Although the Chicago School had a self-conscious mission to create a secular sociological science as opposed to some religious do-good approach to solving social problems (Smith 2003), some of the studies that came to be recognized as foundational in establishing the empirical science of society also had a progressive intent to solve the many problems that they had identified in the urban context. For example, the research for Anderson’s The Hobo was sponsored by the Executive Committee of the Chicago Council of Social Agencies, with the goal of the project to “secure those facts which will enable social agencies to deal intelligently with problems created by… the tens of thousands of foot-loose and homeless men” in the city of Chicago (Anderson 1923, ix-x). This, of course, was not the norm, but that progressive, reformist impulse remained. This suggests that even in their efforts to establish the scientific study of social phenomena, the scholars of the Chicago School also believed that good empirical research could help to solve the problems that existed in–and because of–the modern city.

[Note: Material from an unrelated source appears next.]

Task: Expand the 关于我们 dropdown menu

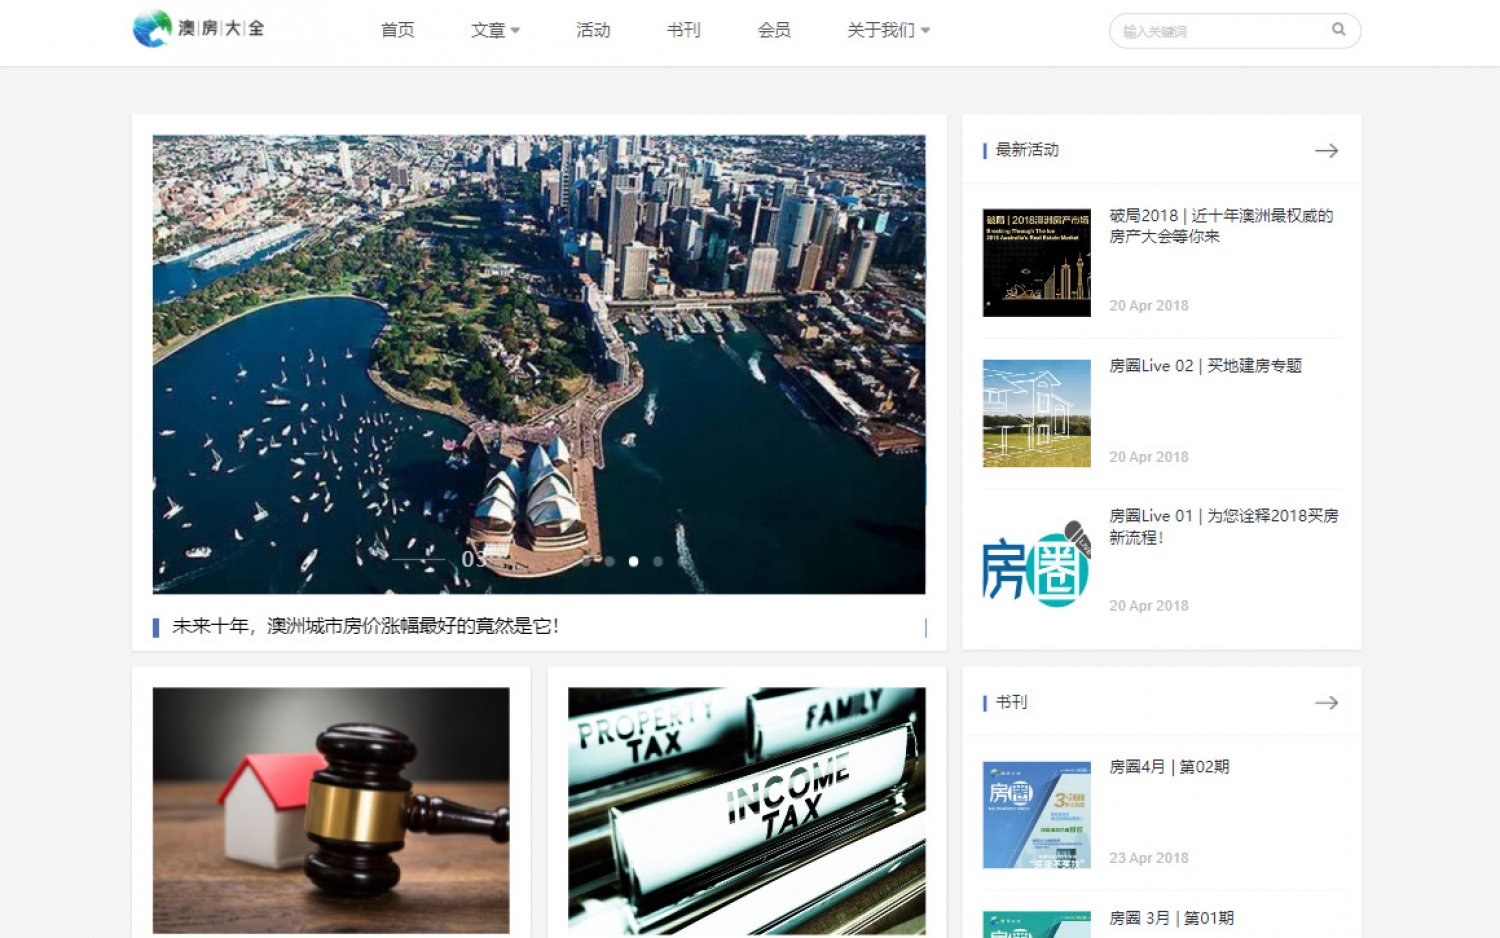Action: pyautogui.click(x=888, y=31)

What is conspicuous by its absence among the Chicago School studies, similar to urban studies more generally, is that there is not much in the way of a sustained analysis of the role of religion and religious institutions in the urban setting. Although core Chicago School scholar Louis Wirth addressed the experience of Jewish immigrants (Wirth 1928), and a more marginal figure, Samuel Kincheloe, detailed competition, adaptation and succession among churches in the urban setting (Kincheloe 1938), not much else on religion was published from the Chicago School. In the classic book that set the Chicago School research agenda, The City (Park and Burgess 1925), Robert Park does briefly address religion, emphasizing the need for continuous “readjustment” by religion to the continuously changing conditions of urban life:

Under the disintegrating influences of city life most of our traditional institutions, the church, the school, and the family, have been greatly modified…. The church … which has lost much of its influence since the printed page has so largely taken the place of the pulpit in the interpretation of life, seems at present to be in process of readjustment to the new conditions. (Park 1925, 24)

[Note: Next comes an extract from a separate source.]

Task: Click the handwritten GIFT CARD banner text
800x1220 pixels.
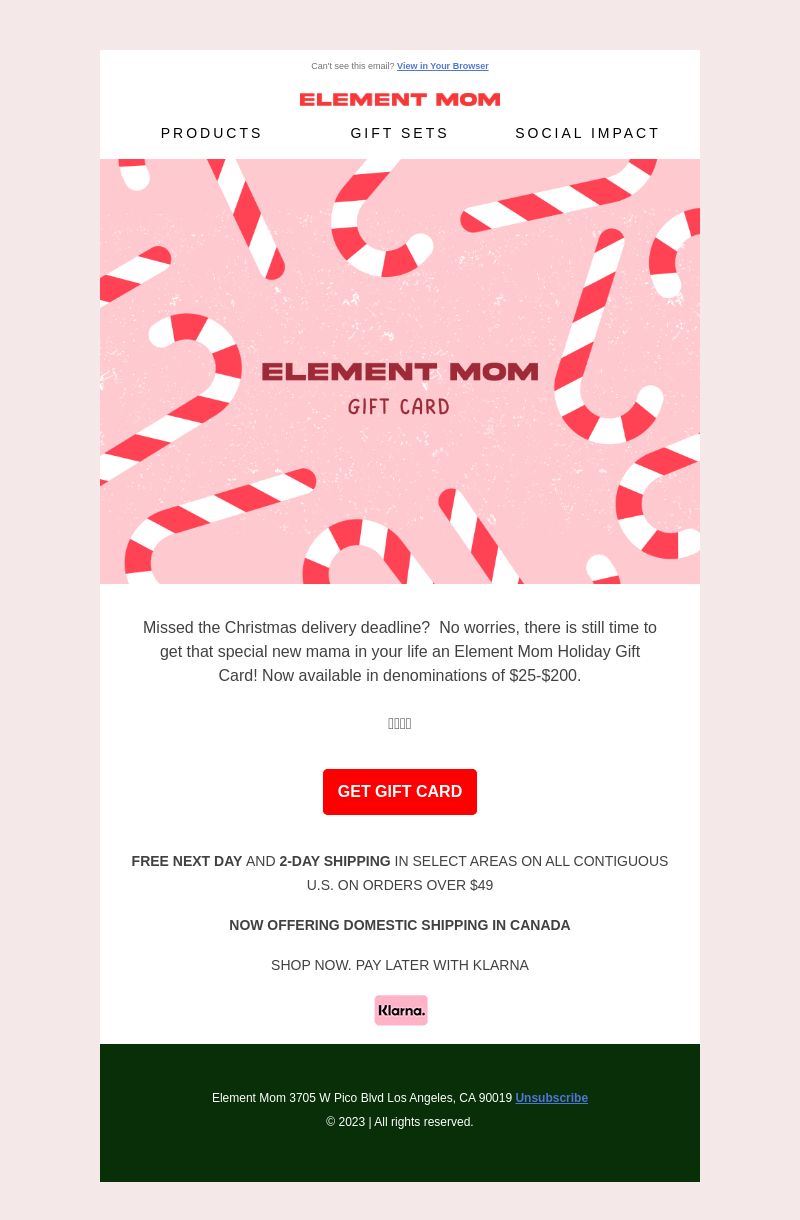Action: pyautogui.click(x=399, y=407)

Park’s underlying assumption about religion was not just that, along with other important social institutions like the school and the family, it was, of necessity, “readjusting” to the new realities of its urban setting, but that religion was secularizing due to the ecological processes in which it was embedded in the city. Park was not alone in this observation. The Protestant church in the 1920s was simultaneously in the process of becoming more “scientific” and thus “modern,” and also fighting over what that meant–an “adjustment” to social and scientific change, or a giving up of the faith (see e.g. Marsden 1980; Flory 2003). Yet, if we don’t assume that, in adjusting and adapting to new realities, religion necessarily becomes more modern—and thus secularized—we can find examples of religious groups that adapted to modern scientific realities in the service of building a following for their otherwise traditional beliefs and practices. This battle, I would argue, is a direct result of the location of the combatants in the primary urban centers of the time—New York and Chicago. And, as Park observed, they found it necessary to adjust to the changing realities they encountered on a daily basis in their urban setting.

Katie Day and Elise Edwards are ideally situated as the organizers and editors of this Handbook. Katie Day has recently published an in-depth look at the religious institutions in one eight-mile stretch of road in Philadelphia, documenting how they have changed as the city has changed around and with them (Day 2018). Elise Edwards is an ethicist and theologian who was also trained as an architect, so fully understands the seemingly disparate worlds that intersect in the urban environment. Both of them have also worked to bridge the gap between academic research and praxis in their teaching and writing, and as such are excellent guides on this journey through the religious landscape of cities.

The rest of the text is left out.